However, you need to reset the data migration task in some cases. For details, refer to Reset the Data Migration Task.

Handle common errors

Error Code	Error Description	How to Handle
`code=10001`	Abnormal database operation.	Further analyze the error message and error stack.
`code=10002`	The `bad connection` error from the underlying database. It usually indicates that the connection between DM and the downstream TiDB instance is abnormal (possibly caused by network failure, TiDB restart and so on) and the currently requested data is not sent to TiDB.	DM provides automatic recovery for such error. If the recovery is not successful for a long time, check the network or TiDB status.
`code=10003`	The `invalid connection` error from the underlying database. It usually indicates that the connection between DM and the downstream TiDB instance is abnormal (possibly caused by network failure, TiDB restart and so on) and the currently requested data is partly sent to TiDB.	DM provides automatic recovery for such error. If the recovery is not successful for a long time, further check the error message and analyze the information based on the actual situation.
`code=10005`	Occurs when performing the `QUERY` type SQL statements.
`code=10006`	Occurs when performing the `EXECUTE` type SQL statements, including DDL statements and DML statements of the `INSERT`, `UPDATE`or `DELETE` type. For more detailed error information, check the error message which usually includes the error code and error information returned for database operations.

`code=11006`	Occurs when the built-in parser of DM parses the incompatible DDL statements.	Refer to Data Migration - incompatible DDL statements for solution.
`code=20010`	Occurs when decrypting the database password that is provided in task configuration.	Check whether the downstream database password provided in the configuration task is correctly encrypted using dmctl.
`code=26002`	The task check fails to establish database connection. For more detailed error information, check the error message which usually includes the error code and error information returned for database operations.	Check whether the machine where DM-master is located has permission to access the upstream.
`code=32001`	Abnormal dump processing unit	If the error message contains `mydumper: argument list too long.`, configure the table to be exported by manually adding the `--regex` regular expression in the Mydumper argument `extra-args` in the `task.yaml` file according to the block-allow list. For example, to export all tables named `hello`, add `--regex '.\\.hello$'`; to export all tables, add `--regex '.'`.
`code=38008`	An error occurs in the gRPC communication among DM components.	Check `class`. Find out the error occurs in the interaction of which components. Determine the type of communication error. If the error occurs when establishing gRPC connection, check whether the communication server is working normally.

What can I do when a migration task is interrupted with the `invalid connection` error returned?

Reason

The invalid connection error indicates that anomalies have occurred in the connection between DM and the downstream TiDB database (such as network failure, TiDB restart, TiKV busy and so on) and that a part of the data for the current request has been sent to TiDB.

Solutions

Because DM has the feature of concurrently migrating data to the downstream in migration tasks, several errors might occur when a task is interrupted.

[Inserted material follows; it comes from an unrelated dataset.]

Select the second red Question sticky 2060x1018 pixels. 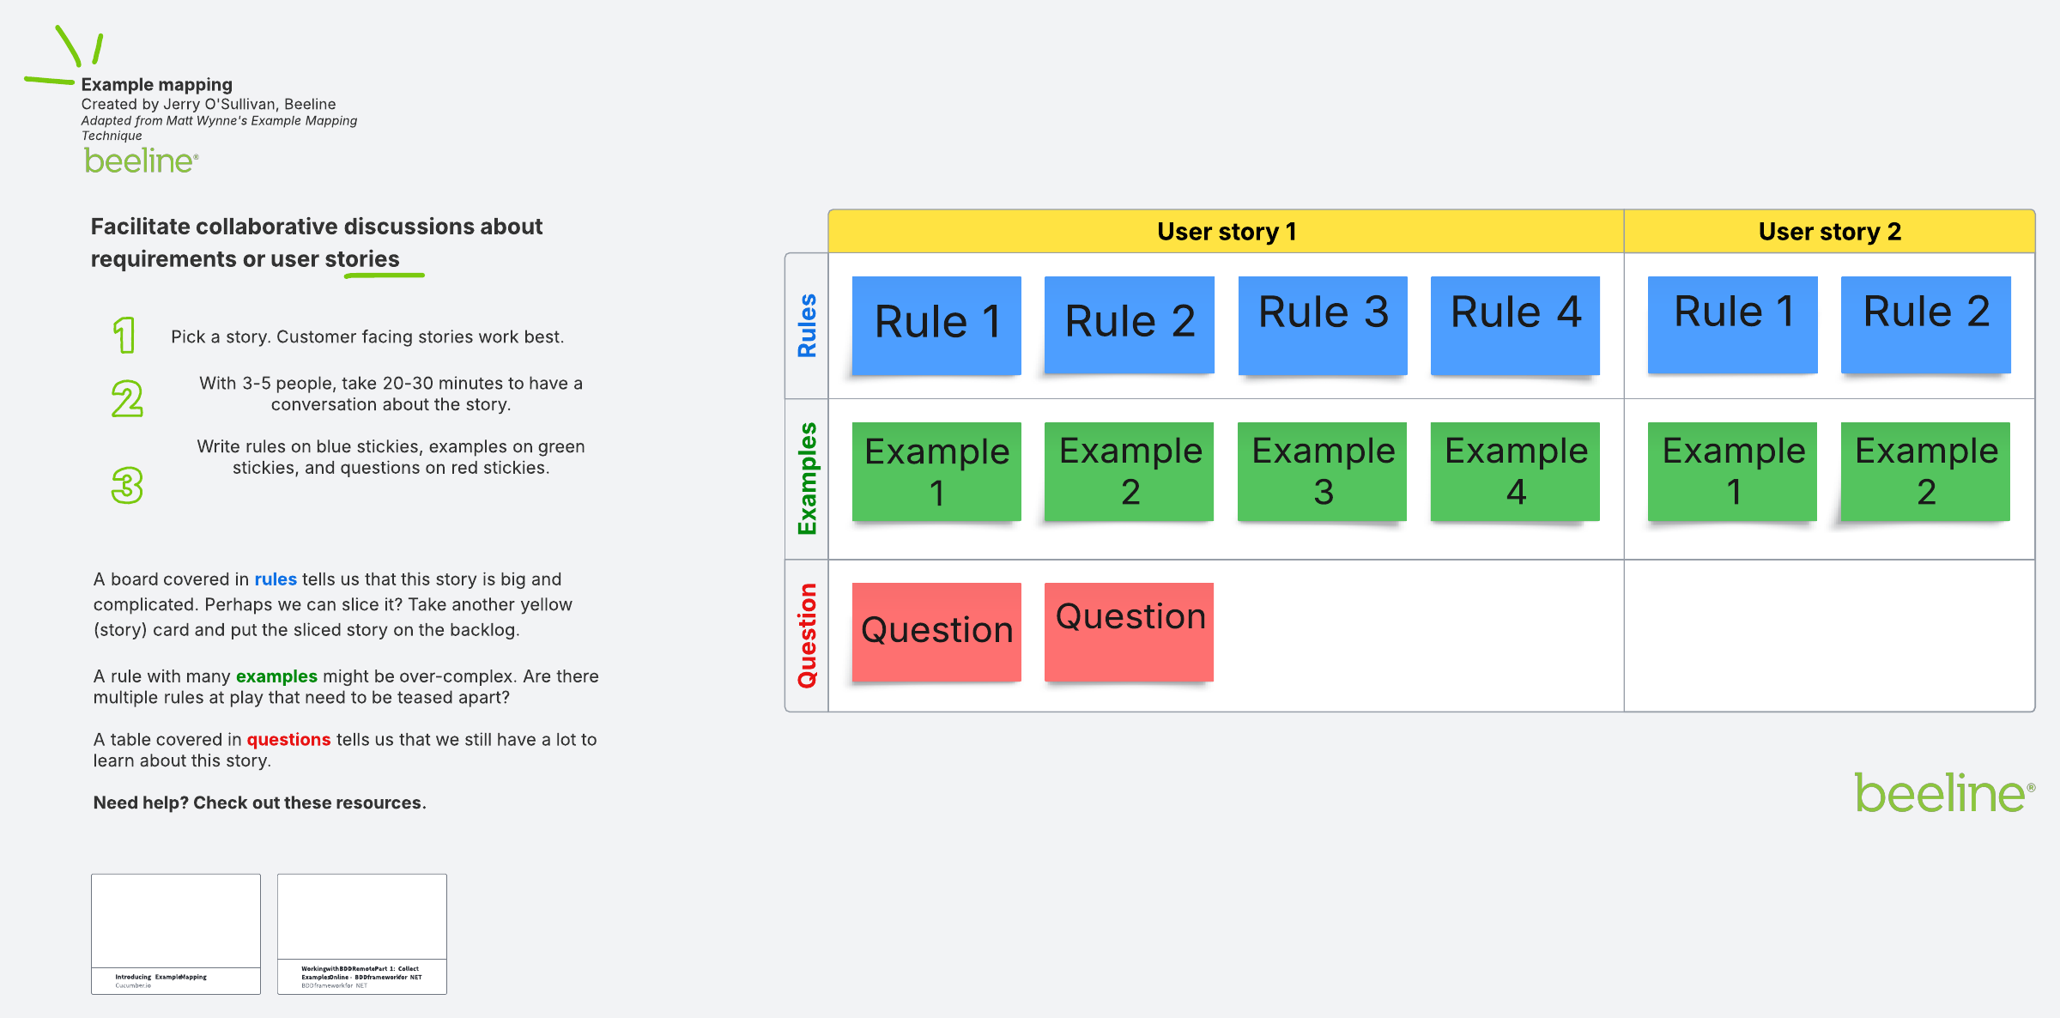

You can check these errors by using query-status.

If only the invalid connection error occurs during the incremental replication process, DM retries the task automatically.
If DM does not or fails to retry automatically because of version problems, use stop-task to stop the task and then use start-task to restart the task.

A migration task is interrupted with the `driver: bad connection` error returned

Reason

The driver: bad connection error indicates that anomalies have occurred in the connection between DM and the upstream TiDB database (such as network failure, TiDB restart and so on) and that the data of the current request has not yet been sent to TiDB at that moment.

Solution

The current version of DM automatically retries on error. If you use the previous version which does not support automatically retry, you can execute the stop-task command to stop the task. Then execute start-task to restart the task.

The relay unit throws error `event from * in * diff from passed-in event *` or a migration task is interrupted with failing to get or parse binlog errors like `get binlog error ERROR 1236 (HY000)` and `binlog checksum mismatch, data may be corrupted` returned

Reason

During the DM process of relay log pulling or incremental replication, this two errors might occur if the size of the upstream binlog file exceeds 4 GB.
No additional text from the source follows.